Rewrite the stretch of the listing below from the line containing "Click the phrase account data from" through the line containing "[x=32, y=115]", putting "Command" wherever "Instruction" appears and changing nothing else.
──────── Material for the task ────────
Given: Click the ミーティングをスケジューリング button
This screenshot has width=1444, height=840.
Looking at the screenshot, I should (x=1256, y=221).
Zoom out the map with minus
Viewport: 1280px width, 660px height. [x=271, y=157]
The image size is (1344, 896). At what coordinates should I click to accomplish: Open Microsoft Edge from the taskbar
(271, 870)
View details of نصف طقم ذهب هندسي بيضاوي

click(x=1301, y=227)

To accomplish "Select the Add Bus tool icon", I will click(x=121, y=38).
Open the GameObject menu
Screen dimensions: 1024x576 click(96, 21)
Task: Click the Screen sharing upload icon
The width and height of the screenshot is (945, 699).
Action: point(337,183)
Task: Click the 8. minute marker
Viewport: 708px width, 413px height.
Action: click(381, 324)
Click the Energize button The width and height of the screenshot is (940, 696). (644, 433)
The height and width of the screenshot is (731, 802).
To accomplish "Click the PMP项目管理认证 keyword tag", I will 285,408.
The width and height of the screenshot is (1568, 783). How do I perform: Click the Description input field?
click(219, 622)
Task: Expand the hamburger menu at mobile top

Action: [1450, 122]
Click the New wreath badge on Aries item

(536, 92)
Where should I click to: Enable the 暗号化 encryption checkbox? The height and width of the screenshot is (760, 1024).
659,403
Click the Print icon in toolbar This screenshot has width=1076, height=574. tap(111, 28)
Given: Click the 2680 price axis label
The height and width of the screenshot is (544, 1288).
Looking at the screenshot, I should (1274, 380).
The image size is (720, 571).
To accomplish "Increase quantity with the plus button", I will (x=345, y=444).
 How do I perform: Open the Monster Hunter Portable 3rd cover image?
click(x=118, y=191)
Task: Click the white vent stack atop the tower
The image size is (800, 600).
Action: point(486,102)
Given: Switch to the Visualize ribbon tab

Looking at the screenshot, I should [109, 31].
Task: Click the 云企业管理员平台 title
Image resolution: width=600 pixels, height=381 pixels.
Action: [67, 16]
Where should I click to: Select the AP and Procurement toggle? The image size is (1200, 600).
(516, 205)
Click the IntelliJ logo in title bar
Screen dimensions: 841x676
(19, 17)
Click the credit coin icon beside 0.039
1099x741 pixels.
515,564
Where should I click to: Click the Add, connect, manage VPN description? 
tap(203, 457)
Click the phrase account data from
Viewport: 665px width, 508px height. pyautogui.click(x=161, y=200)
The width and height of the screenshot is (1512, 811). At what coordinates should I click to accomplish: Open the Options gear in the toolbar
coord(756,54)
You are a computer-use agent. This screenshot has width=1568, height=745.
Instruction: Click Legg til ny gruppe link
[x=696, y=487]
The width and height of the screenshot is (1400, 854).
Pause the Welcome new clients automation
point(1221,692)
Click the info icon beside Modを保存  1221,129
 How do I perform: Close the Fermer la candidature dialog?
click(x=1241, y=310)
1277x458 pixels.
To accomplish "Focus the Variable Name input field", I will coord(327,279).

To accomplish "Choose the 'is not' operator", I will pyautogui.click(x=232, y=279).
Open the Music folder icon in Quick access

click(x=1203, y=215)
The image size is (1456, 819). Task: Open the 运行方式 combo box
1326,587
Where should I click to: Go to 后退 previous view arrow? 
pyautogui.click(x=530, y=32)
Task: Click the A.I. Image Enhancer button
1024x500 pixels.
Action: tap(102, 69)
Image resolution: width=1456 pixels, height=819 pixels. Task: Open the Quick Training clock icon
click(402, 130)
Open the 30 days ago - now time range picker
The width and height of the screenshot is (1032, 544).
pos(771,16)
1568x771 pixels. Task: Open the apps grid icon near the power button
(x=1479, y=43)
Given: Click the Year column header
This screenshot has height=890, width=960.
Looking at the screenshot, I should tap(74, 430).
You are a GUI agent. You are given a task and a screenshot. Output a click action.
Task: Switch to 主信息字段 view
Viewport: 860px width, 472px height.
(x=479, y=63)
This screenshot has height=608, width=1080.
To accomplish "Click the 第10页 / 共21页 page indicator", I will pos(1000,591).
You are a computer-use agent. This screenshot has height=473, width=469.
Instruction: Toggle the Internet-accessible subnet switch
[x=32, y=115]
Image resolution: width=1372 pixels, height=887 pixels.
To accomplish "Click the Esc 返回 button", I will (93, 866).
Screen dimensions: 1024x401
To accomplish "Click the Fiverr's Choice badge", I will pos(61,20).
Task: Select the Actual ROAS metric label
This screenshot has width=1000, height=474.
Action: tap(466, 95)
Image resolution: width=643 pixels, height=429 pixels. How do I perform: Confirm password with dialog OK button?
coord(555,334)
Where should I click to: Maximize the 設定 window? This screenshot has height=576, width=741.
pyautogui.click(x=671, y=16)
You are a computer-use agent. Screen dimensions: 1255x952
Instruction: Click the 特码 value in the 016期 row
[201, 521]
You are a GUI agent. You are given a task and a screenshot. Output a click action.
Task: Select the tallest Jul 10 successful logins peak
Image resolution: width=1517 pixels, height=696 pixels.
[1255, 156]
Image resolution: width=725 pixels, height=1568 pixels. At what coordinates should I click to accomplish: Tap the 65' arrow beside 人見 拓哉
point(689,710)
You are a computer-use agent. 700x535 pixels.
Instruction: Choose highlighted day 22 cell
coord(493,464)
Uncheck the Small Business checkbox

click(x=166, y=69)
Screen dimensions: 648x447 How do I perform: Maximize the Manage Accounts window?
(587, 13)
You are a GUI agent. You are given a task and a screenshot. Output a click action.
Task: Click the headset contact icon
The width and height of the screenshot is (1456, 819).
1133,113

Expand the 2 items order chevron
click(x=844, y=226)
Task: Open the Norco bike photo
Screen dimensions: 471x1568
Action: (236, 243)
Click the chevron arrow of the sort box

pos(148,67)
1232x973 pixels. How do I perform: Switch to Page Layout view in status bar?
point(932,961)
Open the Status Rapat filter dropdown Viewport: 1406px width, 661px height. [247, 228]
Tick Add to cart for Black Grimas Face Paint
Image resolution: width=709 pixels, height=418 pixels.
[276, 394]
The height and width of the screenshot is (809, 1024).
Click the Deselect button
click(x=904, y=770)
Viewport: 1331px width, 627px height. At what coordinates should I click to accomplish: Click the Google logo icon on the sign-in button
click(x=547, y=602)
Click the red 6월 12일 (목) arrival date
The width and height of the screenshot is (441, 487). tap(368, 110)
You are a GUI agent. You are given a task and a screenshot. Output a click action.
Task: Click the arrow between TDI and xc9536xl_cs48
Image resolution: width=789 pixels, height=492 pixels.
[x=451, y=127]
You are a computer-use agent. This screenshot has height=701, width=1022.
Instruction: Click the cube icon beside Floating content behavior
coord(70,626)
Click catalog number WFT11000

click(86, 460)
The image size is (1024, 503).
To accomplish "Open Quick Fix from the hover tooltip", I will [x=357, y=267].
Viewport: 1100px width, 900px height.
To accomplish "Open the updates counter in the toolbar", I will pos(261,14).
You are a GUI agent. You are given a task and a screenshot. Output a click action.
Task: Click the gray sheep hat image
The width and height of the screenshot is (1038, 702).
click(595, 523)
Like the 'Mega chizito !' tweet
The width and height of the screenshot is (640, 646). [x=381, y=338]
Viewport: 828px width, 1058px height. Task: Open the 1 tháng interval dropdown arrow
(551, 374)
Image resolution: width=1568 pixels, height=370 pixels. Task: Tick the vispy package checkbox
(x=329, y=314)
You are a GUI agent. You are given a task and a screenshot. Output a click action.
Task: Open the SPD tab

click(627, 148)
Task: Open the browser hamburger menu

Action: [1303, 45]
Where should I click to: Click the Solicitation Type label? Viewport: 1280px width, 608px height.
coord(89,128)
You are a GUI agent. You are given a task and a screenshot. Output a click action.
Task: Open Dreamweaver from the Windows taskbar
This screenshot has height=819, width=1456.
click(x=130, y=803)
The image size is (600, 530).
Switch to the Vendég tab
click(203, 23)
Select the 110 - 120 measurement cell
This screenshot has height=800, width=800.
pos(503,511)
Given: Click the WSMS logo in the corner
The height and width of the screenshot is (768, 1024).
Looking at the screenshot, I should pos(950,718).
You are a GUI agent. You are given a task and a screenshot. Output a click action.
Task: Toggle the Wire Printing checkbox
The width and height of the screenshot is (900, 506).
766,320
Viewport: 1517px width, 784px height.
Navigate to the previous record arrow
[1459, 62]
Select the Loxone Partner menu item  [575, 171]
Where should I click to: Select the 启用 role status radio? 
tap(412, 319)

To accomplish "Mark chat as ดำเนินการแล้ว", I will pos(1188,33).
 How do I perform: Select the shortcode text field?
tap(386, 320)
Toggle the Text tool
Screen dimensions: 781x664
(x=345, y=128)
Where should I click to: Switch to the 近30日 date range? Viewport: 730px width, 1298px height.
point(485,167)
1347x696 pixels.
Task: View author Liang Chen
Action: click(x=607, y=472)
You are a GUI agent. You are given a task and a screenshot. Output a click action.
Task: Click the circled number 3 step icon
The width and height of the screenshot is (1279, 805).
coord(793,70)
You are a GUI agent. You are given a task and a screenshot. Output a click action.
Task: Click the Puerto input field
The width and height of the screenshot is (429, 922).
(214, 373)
────────
- Result of this task:
Click the phrase account data from
Viewport: 665px width, 508px height. pyautogui.click(x=161, y=200)
The width and height of the screenshot is (1512, 811). At what coordinates should I click to accomplish: Open the Options gear in the toolbar
coord(756,54)
You are a computer-use agent. This screenshot has width=1568, height=745.
Command: Click Legg til ny gruppe link
[x=696, y=487]
The width and height of the screenshot is (1400, 854).
Pause the Welcome new clients automation
point(1221,692)
Click the info icon beside Modを保存  1221,129
 How do I perform: Close the Fermer la candidature dialog?
click(x=1241, y=310)
1277x458 pixels.
To accomplish "Focus the Variable Name input field", I will coord(327,279).

To accomplish "Choose the 'is not' operator", I will pyautogui.click(x=232, y=279).
Open the Music folder icon in Quick access

click(x=1203, y=215)
The image size is (1456, 819). Task: Open the 运行方式 combo box
1326,587
Where should I click to: Go to 后退 previous view arrow? 
pyautogui.click(x=530, y=32)
Task: Click the A.I. Image Enhancer button
1024x500 pixels.
Action: tap(102, 69)
Image resolution: width=1456 pixels, height=819 pixels. Task: Open the Quick Training clock icon
click(402, 130)
Open the 30 days ago - now time range picker
The width and height of the screenshot is (1032, 544).
pos(771,16)
1568x771 pixels. Task: Open the apps grid icon near the power button
(x=1479, y=43)
Given: Click the Year column header
This screenshot has height=890, width=960.
Looking at the screenshot, I should tap(74, 430).
You are a GUI agent. You are given a task and a screenshot. Output a click action.
Task: Switch to 主信息字段 view
Viewport: 860px width, 472px height.
(x=479, y=63)
This screenshot has height=608, width=1080.
To accomplish "Click the 第10页 / 共21页 page indicator", I will pos(1000,591).
You are a computer-use agent. This screenshot has height=473, width=469.
Command: Toggle the Internet-accessible subnet switch
[x=32, y=115]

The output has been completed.